Material shown
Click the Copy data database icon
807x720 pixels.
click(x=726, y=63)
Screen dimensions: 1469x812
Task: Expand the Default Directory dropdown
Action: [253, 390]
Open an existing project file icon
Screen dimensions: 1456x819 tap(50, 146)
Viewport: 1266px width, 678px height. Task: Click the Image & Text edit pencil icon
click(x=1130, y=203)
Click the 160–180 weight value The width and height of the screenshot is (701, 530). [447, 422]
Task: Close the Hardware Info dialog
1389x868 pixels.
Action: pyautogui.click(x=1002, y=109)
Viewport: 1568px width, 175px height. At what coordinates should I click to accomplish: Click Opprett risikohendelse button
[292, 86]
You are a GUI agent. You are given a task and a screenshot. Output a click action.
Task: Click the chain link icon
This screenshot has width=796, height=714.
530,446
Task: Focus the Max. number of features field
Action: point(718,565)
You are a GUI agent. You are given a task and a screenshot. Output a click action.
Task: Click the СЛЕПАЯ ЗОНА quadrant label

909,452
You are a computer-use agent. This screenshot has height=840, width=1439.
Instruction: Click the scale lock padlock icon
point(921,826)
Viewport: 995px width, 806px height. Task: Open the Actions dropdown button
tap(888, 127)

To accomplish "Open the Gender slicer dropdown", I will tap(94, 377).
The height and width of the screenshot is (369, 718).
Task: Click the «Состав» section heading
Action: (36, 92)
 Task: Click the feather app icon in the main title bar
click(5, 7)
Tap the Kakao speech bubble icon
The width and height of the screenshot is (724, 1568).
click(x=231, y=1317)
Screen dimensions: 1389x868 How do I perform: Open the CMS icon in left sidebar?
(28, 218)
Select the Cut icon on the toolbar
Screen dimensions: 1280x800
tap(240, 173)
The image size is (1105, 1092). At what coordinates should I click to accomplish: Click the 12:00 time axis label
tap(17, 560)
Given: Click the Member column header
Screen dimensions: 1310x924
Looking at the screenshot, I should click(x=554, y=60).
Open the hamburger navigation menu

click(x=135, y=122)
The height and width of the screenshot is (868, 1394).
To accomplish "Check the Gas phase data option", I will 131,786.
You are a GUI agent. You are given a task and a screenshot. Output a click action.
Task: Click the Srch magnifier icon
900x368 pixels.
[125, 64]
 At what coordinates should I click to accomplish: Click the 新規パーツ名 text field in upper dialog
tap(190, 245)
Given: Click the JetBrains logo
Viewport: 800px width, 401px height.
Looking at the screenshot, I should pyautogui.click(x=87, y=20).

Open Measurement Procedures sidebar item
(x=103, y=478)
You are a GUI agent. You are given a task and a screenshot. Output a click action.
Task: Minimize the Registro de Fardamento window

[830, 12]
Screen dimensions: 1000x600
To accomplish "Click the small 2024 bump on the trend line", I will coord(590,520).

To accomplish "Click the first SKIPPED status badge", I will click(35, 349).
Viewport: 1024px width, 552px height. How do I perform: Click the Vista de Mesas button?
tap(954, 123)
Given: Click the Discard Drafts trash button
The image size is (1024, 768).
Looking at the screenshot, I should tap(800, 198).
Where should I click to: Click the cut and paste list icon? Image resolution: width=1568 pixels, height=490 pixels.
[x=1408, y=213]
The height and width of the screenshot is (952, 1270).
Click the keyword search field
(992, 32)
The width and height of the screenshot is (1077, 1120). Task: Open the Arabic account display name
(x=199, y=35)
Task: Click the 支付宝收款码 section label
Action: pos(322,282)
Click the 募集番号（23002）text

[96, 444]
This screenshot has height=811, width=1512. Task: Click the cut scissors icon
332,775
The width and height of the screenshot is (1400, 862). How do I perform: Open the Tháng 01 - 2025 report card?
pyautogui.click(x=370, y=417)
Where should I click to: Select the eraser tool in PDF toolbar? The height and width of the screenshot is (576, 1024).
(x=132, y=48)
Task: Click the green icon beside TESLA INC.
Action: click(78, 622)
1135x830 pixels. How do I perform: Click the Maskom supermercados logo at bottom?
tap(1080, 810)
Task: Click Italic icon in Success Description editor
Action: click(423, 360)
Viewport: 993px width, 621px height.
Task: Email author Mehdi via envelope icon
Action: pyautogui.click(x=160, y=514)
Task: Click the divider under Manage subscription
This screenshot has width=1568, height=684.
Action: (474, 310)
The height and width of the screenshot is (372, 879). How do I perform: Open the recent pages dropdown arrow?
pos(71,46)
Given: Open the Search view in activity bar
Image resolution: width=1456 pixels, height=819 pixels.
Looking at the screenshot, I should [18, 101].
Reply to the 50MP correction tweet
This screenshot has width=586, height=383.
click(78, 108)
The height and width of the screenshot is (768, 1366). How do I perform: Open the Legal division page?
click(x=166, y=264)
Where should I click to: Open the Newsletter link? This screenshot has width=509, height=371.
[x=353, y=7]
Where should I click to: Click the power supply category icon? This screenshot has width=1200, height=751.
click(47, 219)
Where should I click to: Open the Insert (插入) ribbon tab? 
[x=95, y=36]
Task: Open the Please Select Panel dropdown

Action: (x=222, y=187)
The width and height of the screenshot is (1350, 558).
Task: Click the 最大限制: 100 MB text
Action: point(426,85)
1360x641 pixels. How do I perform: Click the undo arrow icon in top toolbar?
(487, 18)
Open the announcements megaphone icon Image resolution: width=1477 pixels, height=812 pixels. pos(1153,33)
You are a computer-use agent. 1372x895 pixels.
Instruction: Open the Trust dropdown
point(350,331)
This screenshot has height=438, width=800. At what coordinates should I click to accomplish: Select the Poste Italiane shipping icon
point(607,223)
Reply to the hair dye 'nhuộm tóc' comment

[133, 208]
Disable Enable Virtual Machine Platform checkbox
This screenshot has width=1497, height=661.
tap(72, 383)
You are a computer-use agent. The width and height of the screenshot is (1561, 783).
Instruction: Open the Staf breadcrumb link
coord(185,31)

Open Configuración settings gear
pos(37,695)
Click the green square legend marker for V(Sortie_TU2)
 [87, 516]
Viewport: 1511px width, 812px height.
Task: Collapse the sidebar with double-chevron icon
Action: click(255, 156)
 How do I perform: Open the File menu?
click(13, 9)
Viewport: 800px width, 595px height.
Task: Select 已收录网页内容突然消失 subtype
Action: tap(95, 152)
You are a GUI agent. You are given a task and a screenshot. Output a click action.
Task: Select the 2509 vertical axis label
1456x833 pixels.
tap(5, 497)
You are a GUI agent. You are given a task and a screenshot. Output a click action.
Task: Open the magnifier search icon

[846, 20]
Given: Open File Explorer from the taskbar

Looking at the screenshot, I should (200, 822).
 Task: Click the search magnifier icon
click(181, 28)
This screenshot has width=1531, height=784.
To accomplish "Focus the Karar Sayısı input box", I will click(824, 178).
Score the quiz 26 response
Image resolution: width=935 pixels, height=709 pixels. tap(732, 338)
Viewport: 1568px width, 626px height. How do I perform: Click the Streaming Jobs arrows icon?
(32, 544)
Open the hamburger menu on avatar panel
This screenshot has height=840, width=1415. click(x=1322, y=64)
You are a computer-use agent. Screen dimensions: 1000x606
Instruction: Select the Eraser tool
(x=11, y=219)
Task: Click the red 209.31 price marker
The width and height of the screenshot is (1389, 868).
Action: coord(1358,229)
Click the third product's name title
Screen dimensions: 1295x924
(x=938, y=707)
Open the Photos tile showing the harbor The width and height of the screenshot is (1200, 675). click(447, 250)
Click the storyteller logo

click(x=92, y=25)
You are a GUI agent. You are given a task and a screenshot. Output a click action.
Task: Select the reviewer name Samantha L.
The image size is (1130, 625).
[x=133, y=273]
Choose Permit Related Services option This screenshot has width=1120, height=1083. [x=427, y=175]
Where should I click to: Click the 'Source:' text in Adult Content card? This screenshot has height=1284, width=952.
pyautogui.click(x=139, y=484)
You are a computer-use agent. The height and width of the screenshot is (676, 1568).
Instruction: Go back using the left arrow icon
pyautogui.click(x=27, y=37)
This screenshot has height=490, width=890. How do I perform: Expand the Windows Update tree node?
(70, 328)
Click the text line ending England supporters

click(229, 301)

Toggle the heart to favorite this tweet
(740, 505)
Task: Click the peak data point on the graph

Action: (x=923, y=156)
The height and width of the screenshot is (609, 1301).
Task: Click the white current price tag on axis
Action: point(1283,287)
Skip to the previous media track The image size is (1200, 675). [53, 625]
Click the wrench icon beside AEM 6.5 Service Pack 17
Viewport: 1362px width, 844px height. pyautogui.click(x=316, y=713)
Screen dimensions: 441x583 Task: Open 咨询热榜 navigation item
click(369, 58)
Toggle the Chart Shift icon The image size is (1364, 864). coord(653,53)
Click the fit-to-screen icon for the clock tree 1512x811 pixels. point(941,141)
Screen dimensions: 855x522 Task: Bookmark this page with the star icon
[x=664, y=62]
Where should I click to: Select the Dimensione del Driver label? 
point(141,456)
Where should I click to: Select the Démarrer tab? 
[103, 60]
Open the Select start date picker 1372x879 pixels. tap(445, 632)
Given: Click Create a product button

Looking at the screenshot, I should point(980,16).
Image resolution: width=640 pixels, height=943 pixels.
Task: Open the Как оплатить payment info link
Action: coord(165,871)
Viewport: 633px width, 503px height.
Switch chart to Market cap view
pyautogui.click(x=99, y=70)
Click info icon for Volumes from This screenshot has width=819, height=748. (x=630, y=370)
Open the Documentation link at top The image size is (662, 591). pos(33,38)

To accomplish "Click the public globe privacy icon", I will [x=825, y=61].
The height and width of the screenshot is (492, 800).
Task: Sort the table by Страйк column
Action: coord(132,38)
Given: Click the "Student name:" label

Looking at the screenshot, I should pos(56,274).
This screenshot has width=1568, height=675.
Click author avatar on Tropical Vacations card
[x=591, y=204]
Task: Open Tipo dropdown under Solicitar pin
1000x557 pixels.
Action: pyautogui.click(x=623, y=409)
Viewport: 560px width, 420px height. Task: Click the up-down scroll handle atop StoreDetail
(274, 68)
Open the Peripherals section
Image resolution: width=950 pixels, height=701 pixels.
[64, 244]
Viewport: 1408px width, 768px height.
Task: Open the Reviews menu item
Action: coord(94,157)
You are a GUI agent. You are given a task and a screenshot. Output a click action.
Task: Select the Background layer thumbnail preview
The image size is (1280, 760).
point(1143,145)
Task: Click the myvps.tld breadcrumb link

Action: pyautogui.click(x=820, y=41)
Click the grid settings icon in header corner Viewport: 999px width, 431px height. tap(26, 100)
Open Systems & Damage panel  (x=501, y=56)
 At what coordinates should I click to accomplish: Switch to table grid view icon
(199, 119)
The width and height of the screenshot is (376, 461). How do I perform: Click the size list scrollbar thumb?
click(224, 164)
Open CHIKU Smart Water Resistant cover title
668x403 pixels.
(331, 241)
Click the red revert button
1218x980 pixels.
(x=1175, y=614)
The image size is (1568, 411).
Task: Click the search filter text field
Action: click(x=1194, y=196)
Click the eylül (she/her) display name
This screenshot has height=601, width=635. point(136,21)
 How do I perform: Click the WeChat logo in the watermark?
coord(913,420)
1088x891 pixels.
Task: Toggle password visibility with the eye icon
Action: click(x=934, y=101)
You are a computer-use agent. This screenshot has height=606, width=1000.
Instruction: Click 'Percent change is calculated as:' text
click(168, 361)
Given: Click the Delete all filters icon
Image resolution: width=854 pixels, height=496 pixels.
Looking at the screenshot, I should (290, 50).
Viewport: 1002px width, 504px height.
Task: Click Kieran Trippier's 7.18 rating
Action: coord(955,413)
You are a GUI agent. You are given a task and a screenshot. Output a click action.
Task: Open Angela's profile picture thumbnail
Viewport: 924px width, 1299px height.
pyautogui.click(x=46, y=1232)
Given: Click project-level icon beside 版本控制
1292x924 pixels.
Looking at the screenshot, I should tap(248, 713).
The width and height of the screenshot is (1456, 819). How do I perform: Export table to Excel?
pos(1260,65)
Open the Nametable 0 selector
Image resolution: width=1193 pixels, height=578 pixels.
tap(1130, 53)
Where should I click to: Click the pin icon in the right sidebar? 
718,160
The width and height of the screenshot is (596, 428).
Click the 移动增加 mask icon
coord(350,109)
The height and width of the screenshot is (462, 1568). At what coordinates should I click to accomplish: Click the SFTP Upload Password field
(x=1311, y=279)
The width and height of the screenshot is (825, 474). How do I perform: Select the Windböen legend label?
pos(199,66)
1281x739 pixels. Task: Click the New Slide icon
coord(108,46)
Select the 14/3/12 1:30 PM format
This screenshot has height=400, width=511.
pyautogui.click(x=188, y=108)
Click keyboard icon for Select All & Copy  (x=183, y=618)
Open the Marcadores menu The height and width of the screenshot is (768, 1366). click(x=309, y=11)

Exercise instructions
Could you return, unchanged, the lines of the listing above, starting at the line that contains "Open an existing project file icon" and stopping after the line that contains "Action: pyautogui.click(x=1002, y=109)"?

Answer
Open an existing project file icon
Screen dimensions: 1456x819 tap(50, 146)
Viewport: 1266px width, 678px height. Task: Click the Image & Text edit pencil icon
click(x=1130, y=203)
Click the 160–180 weight value The width and height of the screenshot is (701, 530). [447, 422]
Task: Close the Hardware Info dialog
1389x868 pixels.
Action: pyautogui.click(x=1002, y=109)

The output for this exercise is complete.